The government said the ordinance would give home buyers due representation in the Committee of Creditors and make them an integral part of the decision making process.
The Union Cabinet last month approved the ordinance and Finance Minister Piyush Goyal had said the decision will bring relief to lakhs of home buyers in the country.
“Good news for home buyers: Now in situation of real estate companies going bankrupt, home buyers will have a share along with banks in the auction of assets of such companies,” he had tweeted.
The Finance Ministry said the ordinance would also benefit Micro, Small and Medium Sector Enterprises (MSME) by empowering the government to provide them with a special dispensation under the Code.
“The immediate benefit it provides is that it does not disqualify the promoter to bid for his enterprise undergoing Corporate Insolvency Resolution Process (CIRP) provided he is not a willful defaulter and does not attract other disqualifications not related to default,” the Finance Ministry statement said.

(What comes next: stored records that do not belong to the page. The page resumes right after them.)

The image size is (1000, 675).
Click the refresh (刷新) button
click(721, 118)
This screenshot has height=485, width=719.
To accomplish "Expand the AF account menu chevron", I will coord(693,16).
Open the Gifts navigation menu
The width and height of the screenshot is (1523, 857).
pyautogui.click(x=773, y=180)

“It also empowers the Central government to allow further exemptions or modifications with respect to the MSME sector, if required, in public interest,” it added.
Under the new ordinance, with a view to encourage resolution as opposed to liquidation, the voting threshold has been brought down to 66 per cent from 75 per cent for all major decisions.
“Further, in order to facilitate the corporate debtor to continue as a going concern during the CIRP, the voting threshold for routine decisions has been reduced to 51 per cent,” the Ministry said.
The ordinance also provides for a mechanism to allow participation of security holders, deposit holders and all other classes of financial creditors that exceed a certain number, in meetings of the Committee of Creditors, through the authorized representation.
The existing IBC has also been fine-tuned to exempt pure play financial entities from being disqualified on account of non-performing assets (NPA), the statement said.
“Similarly, a resolution application holding an NPA by virtue of acquiring it in the past under the IBC, 2016, has been provided with a three-year cooling-off period from the date of such acquisition.
“In other words, such NPA shall not disqualify the resolution application during the currency of the three-year grace period,” it added.